=== Begin Enclosure ===

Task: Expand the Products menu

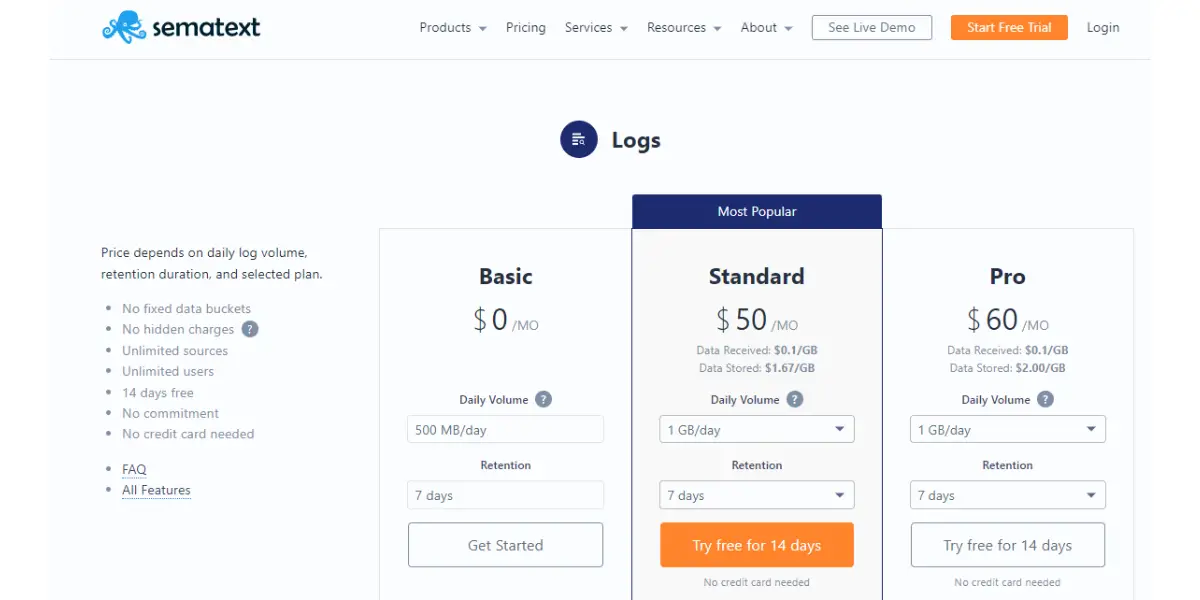Action: [453, 27]
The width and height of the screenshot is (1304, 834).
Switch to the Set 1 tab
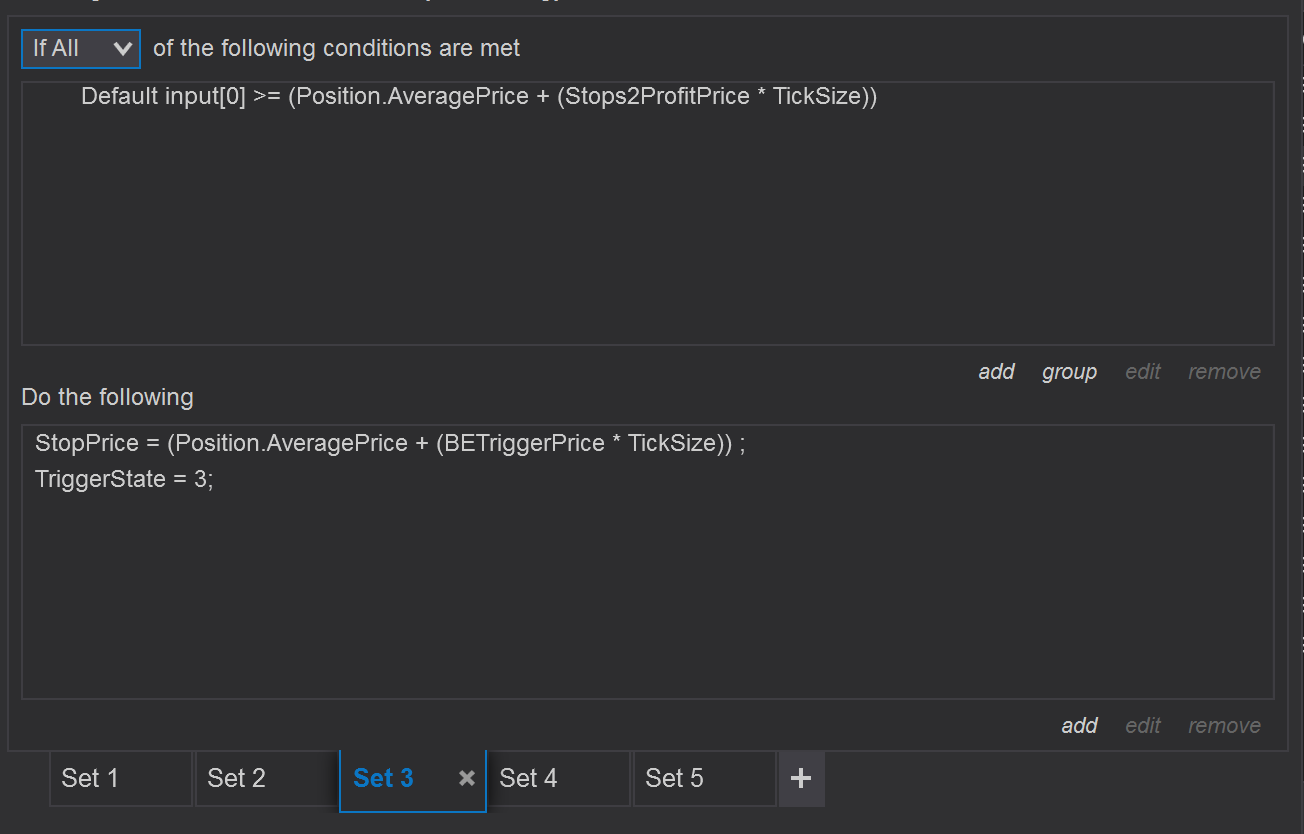tap(119, 778)
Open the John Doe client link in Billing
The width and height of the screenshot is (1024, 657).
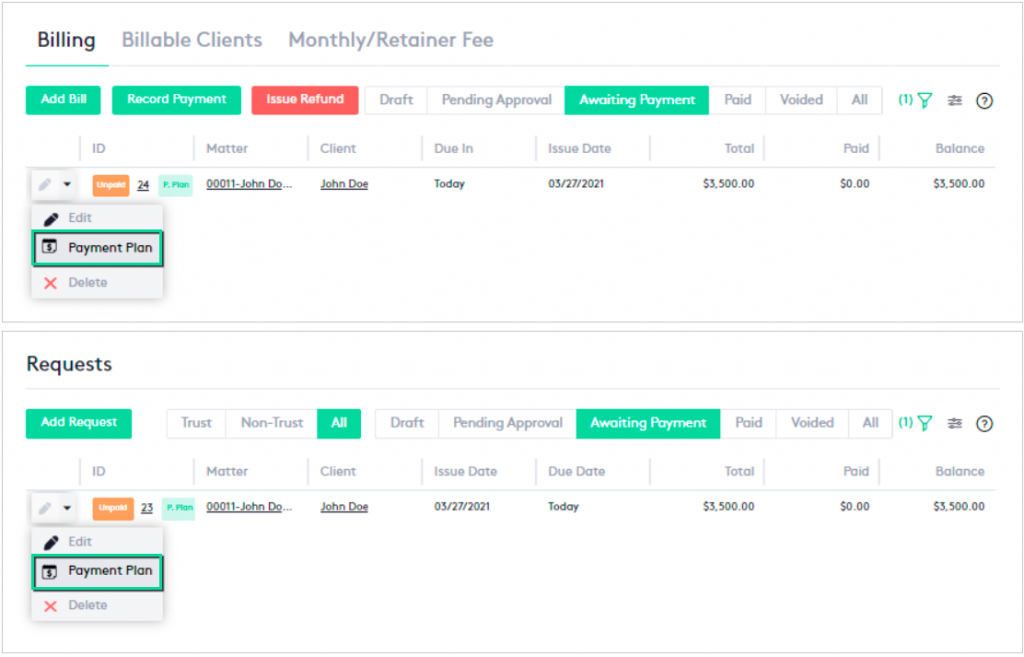(x=344, y=184)
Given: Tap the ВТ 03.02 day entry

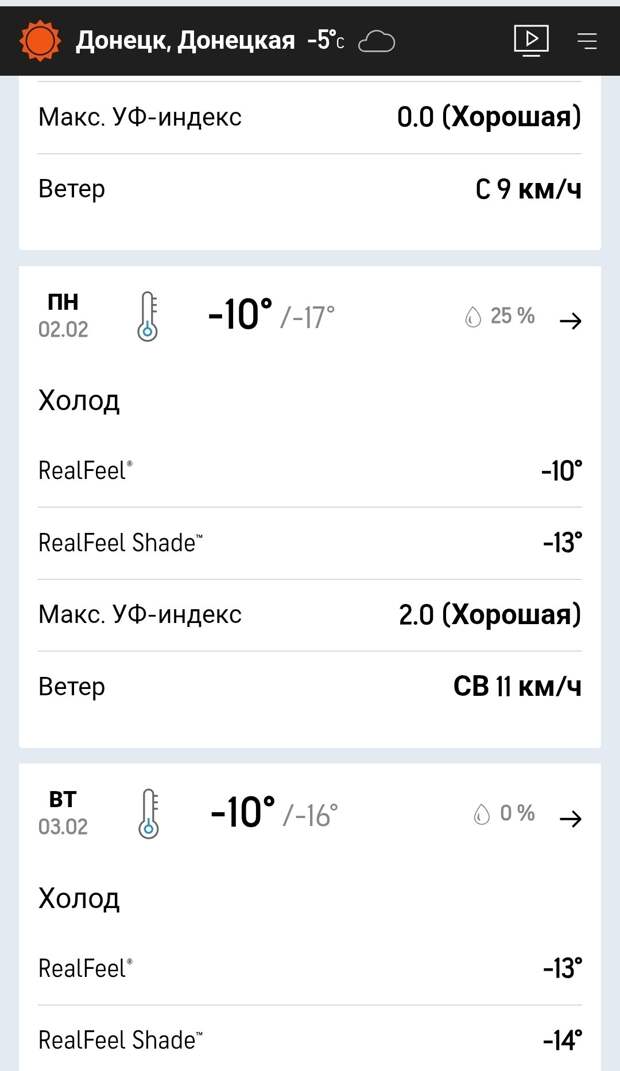Looking at the screenshot, I should point(63,811).
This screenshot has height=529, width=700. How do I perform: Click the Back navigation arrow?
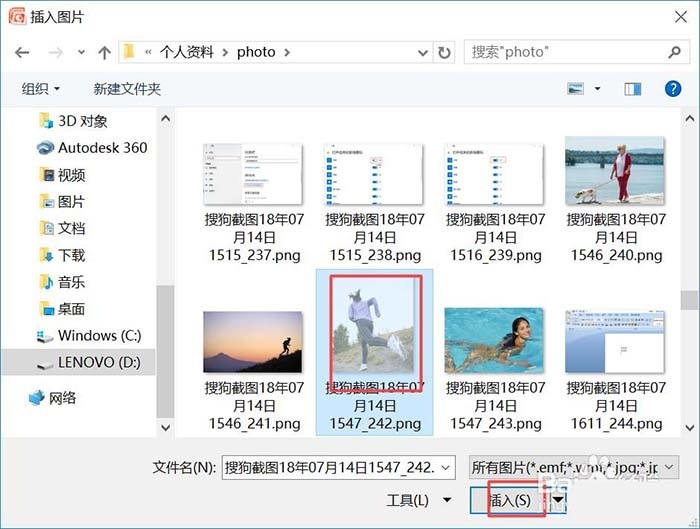pos(22,53)
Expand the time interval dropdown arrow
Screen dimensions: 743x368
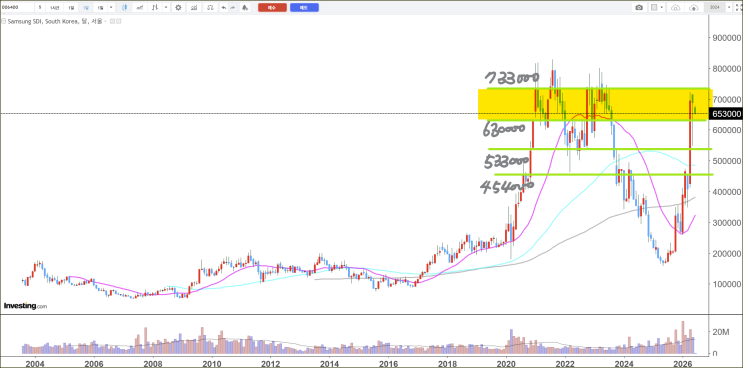click(111, 8)
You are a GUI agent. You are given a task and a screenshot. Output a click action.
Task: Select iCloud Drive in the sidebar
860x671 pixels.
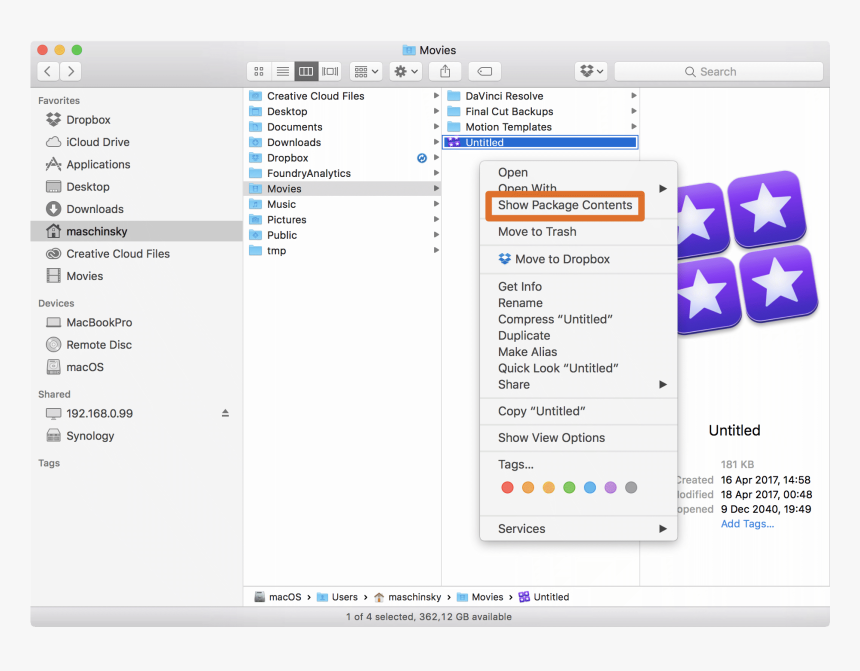click(x=97, y=142)
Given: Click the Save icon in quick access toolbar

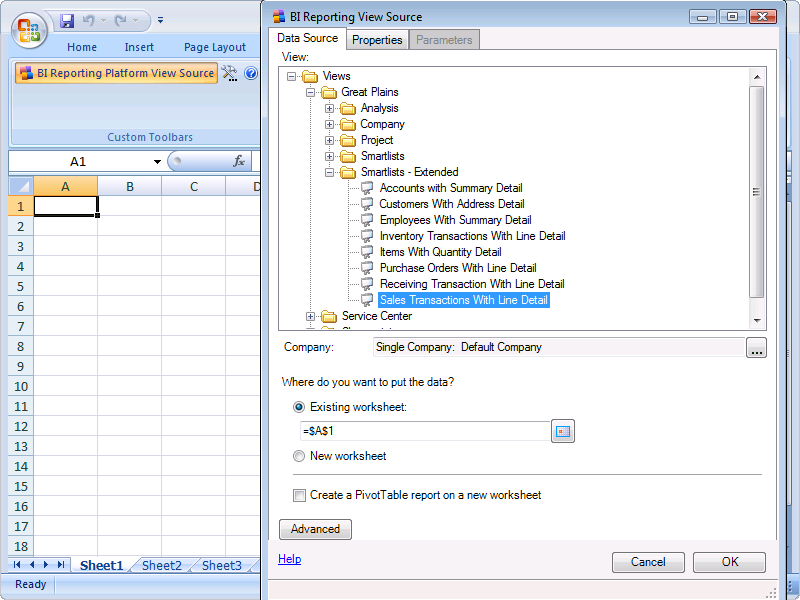Looking at the screenshot, I should coord(67,20).
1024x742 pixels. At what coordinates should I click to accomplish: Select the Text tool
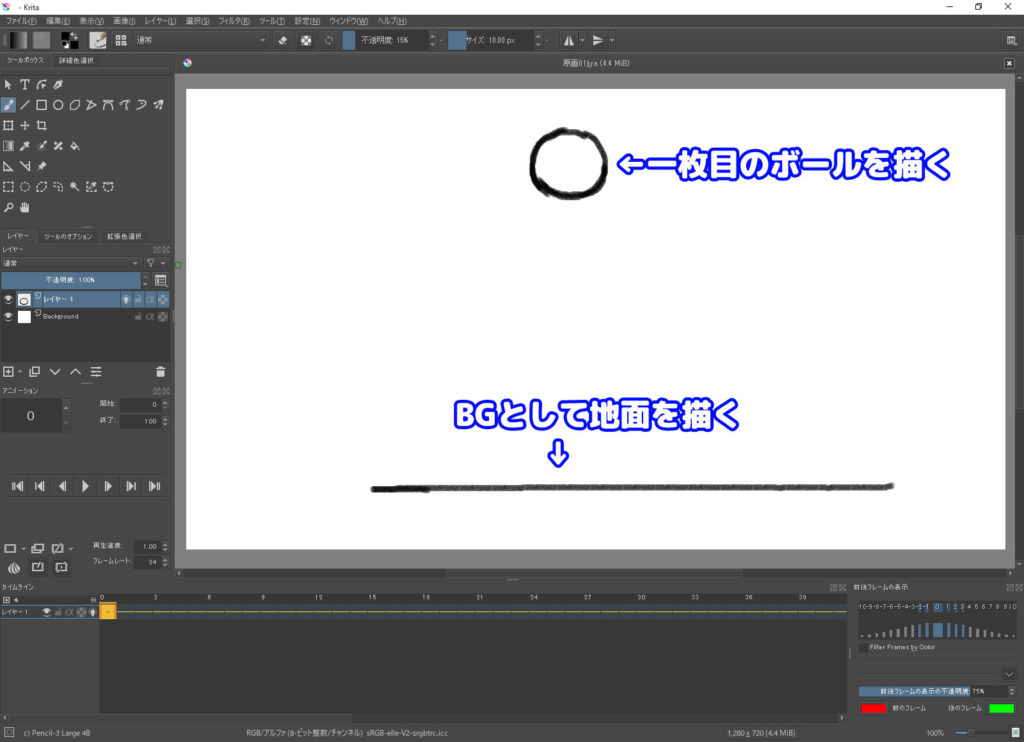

=== End Enclosure ===

Task item =
All that should appear in the response is the run of lines from the one with "The width and height of the screenshot is (1304, 834)." through the final line of the records, restated exactly, with pictures omitted.

Response box =
The width and height of the screenshot is (1304, 834).
Switch to the Set 1 tab
tap(119, 778)
Open the John Doe client link in Billing
The width and height of the screenshot is (1024, 657).
(x=344, y=184)
Given: Tap the ВТ 03.02 day entry

Looking at the screenshot, I should point(63,811).
This screenshot has height=529, width=700. How do I perform: Click the Back navigation arrow?
pos(22,53)
Expand the time interval dropdown arrow
Screen dimensions: 743x368
click(111, 8)
You are a GUI agent. You are given a task and a screenshot. Output a click action.
Task: Select iCloud Drive in the sidebar
860x671 pixels.
click(x=97, y=142)
Given: Click the Save icon in quick access toolbar

Looking at the screenshot, I should coord(67,20).
1024x742 pixels. At what coordinates should I click to accomplish: Select the Text tool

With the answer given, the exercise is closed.